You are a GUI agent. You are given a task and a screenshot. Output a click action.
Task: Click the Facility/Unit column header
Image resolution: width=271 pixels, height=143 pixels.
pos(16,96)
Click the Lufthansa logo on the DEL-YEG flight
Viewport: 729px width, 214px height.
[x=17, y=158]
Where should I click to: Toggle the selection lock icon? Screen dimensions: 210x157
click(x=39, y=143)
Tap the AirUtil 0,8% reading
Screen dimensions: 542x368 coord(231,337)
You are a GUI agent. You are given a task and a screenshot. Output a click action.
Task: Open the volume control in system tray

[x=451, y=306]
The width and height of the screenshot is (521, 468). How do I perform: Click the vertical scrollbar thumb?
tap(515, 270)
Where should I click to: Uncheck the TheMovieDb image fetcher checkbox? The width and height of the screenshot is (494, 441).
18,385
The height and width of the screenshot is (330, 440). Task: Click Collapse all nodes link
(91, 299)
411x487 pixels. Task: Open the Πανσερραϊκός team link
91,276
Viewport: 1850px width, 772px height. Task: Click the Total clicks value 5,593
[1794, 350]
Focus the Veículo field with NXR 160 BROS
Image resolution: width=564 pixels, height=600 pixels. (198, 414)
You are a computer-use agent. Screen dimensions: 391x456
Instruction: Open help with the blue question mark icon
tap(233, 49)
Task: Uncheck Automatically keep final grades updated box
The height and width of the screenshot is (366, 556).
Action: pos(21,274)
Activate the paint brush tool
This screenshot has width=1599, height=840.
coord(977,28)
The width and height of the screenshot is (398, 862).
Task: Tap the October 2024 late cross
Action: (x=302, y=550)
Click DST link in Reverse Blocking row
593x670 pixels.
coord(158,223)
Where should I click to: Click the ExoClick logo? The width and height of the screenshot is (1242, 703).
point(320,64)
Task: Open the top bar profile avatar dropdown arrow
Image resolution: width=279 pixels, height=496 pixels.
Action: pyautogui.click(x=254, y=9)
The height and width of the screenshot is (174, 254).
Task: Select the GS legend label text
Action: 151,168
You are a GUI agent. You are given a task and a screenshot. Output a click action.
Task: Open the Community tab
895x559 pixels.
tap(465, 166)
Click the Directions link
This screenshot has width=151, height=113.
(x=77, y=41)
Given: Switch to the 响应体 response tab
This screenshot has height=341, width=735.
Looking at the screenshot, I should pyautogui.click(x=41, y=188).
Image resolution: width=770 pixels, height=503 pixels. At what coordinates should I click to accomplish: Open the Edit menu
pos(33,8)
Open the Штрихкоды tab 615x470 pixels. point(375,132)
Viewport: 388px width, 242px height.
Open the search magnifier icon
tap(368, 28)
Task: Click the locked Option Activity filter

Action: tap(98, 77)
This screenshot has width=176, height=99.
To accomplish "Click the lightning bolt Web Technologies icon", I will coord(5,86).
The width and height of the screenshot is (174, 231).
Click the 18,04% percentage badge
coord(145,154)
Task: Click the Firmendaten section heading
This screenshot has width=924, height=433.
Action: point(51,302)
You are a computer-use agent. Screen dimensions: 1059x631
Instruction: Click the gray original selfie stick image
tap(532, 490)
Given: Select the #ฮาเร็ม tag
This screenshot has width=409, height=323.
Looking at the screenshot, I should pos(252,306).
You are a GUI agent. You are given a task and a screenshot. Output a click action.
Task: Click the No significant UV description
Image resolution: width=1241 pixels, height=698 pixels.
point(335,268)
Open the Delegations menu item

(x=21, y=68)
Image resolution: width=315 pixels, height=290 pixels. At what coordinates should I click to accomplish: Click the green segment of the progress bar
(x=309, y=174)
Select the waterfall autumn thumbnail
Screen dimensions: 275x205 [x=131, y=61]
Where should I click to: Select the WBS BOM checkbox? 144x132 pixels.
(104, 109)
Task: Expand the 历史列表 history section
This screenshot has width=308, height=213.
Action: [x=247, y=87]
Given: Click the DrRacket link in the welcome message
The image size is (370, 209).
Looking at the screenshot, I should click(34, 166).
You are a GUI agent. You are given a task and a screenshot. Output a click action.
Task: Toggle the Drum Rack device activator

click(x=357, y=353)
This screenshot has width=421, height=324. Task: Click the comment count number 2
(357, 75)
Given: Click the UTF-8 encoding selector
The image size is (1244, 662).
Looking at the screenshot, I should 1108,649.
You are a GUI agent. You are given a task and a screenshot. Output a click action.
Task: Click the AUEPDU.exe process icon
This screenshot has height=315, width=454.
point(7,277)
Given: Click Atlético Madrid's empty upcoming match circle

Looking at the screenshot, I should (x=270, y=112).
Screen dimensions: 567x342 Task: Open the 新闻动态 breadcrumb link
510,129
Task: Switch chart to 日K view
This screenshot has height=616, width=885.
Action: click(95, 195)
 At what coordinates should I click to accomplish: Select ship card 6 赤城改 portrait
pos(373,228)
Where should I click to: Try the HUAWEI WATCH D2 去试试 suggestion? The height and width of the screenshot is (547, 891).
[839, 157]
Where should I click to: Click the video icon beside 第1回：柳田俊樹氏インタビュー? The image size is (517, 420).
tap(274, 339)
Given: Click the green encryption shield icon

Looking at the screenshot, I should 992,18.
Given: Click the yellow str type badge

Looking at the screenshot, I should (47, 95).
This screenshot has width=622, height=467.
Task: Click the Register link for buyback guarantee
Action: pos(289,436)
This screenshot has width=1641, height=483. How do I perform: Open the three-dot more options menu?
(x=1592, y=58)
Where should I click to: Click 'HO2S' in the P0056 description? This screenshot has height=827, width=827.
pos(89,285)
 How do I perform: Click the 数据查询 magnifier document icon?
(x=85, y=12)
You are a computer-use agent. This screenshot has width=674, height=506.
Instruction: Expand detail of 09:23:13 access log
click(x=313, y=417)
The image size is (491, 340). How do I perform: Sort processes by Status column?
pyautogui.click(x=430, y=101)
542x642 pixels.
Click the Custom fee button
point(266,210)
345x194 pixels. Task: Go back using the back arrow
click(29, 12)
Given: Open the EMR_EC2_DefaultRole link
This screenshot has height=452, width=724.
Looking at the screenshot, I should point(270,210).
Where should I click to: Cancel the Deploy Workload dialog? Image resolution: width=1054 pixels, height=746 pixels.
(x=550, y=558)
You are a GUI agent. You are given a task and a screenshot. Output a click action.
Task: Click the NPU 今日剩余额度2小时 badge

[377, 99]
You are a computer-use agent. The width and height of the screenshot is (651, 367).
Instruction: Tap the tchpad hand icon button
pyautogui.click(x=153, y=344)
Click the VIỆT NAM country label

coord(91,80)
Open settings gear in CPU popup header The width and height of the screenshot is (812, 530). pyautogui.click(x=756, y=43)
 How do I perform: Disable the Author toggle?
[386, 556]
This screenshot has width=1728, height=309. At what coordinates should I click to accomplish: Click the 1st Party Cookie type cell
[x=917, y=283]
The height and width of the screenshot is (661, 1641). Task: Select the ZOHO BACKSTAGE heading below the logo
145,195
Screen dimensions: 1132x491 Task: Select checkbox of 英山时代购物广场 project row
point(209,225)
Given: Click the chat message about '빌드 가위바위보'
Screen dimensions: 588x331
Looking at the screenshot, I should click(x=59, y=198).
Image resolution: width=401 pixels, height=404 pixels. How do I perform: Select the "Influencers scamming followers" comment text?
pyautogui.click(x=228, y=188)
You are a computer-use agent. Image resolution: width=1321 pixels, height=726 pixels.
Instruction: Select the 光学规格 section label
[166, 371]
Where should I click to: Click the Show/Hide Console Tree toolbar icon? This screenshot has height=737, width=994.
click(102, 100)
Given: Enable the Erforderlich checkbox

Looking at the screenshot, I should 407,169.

• • • • •

Description of the task = How many lines in these entries hold the string "message"? Answer with the number alone.

Written solution = 2